This skill provides practical cloud infrastructure design and deployment patterns for AWS, Azure, and GCP. It focuses on multi-cloud architecture, Infrastructure as Code (Terraform), cost optimization, and production-ready high-availability patterns. Use it to plan architecture, implement IaC, reduce costs, and harden cloud deployments.

How this skill works

The skill inspects architecture goals and recommends patterns for compute, storage, databases, networking, and resilience across AWS, Azure, and GCP. It maps use cases (serverless, containers, VMs, batch) to cloud services and supplies Terraform project layout, state management, and module design guidance.
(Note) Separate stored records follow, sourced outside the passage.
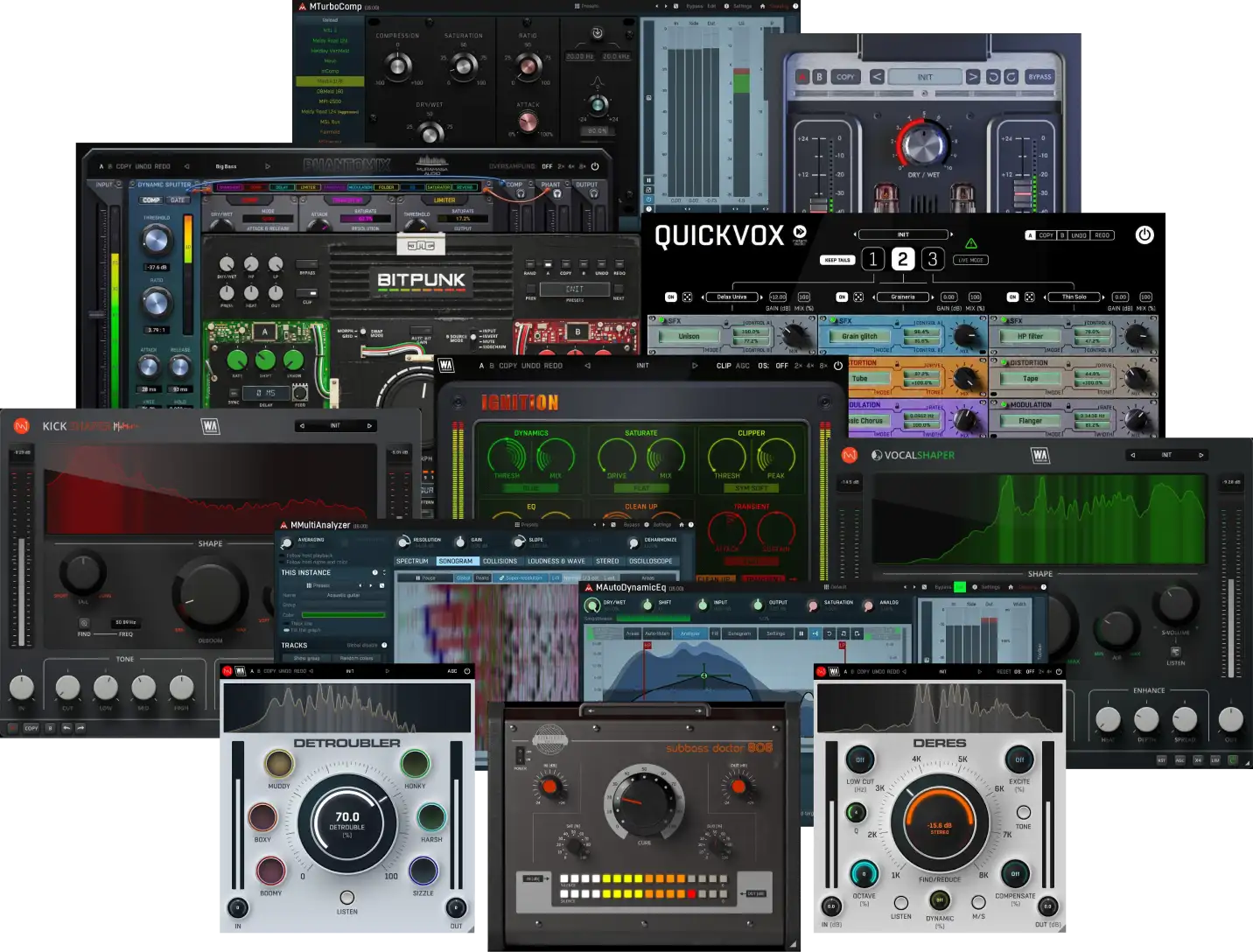
Task: Open the Sonogram tab in MAutoDynamicEq
Action: (x=738, y=634)
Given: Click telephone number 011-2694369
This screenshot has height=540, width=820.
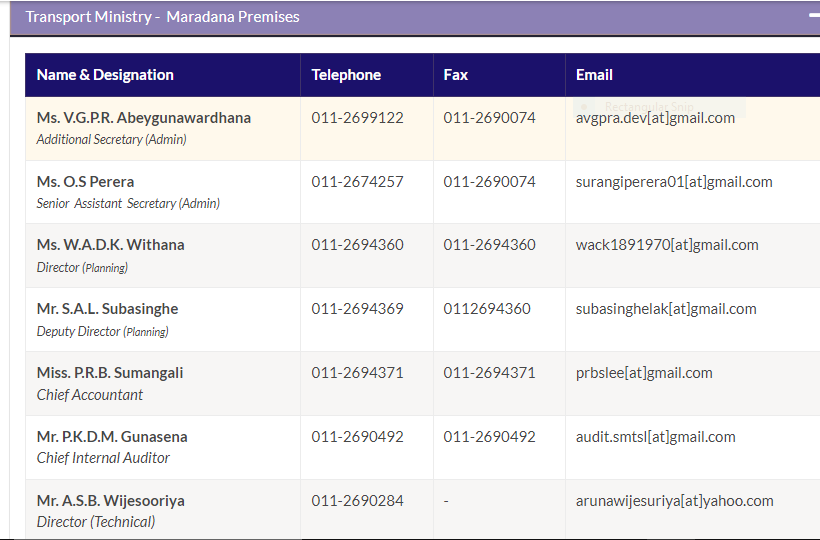Looking at the screenshot, I should pyautogui.click(x=357, y=309).
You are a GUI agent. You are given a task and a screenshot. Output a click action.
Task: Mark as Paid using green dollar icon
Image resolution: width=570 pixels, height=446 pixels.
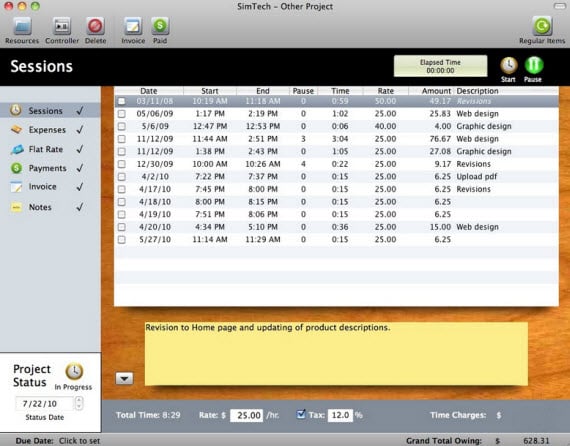point(160,27)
It also evaluates cost-saving levers, HA/multi-region strategies, security controls, and monitoring practices.

When to use it

Designing cloud architecture for a new application or service
Implementing Infrastructure as Code with Terraform, CloudFormation, or Pulumi
Planning multi-region or high-availability deployments and DR
Optimizing cloud costs and right-sizing resources
Defining security, compliance, and operational monitoring requirements

Best practices

Structure IaC with reusable, single-responsibility modules and per-environment state
Use remote state with locking and separate state files for dev/staging/prod
Apply least privilege with IAM roles, enable MFA, and run regular access reviews
Deploy across multiple AZs, use load balancers, and replicate databases for failover
Automate cost controls: lifecycle policies, reserved/spot instances, right-sizing and autoscaling

Example use cases

Design an event-driven serverless backend using Lambda/Functions/Cloud Functions with S3/Blob/Cloud Storage for objects
Build a containerized microservices platform on EKS/AKS/GKE with shared file storage and managed databases
Migrate an on-premises database to managed Cloud SQL/RDS/Aurora with automated backups and multi-AZ replication
Create a Terraform repository layout with modules for networking, compute, and databases plus remote state and locking
Implement cost optimization: identify idle resources, switch suitable workloads to spot/preemptible instances, apply lifecycle rules for archives

FAQ

Which pattern should I pick for variable workloads with unpredictable traffic?

Choose serverless or containers with autoscaling. Serverless for event-driven workloads and minimal ops; containers for long-running microservices requiring fine-grained control.

How should I manage Terraform state across environments?

Use remote state storage (S3/Blob/GCS) with state locking (DynamoDB/blob lease) and separate state per environment. Never commit state files to source control and version modules with tags.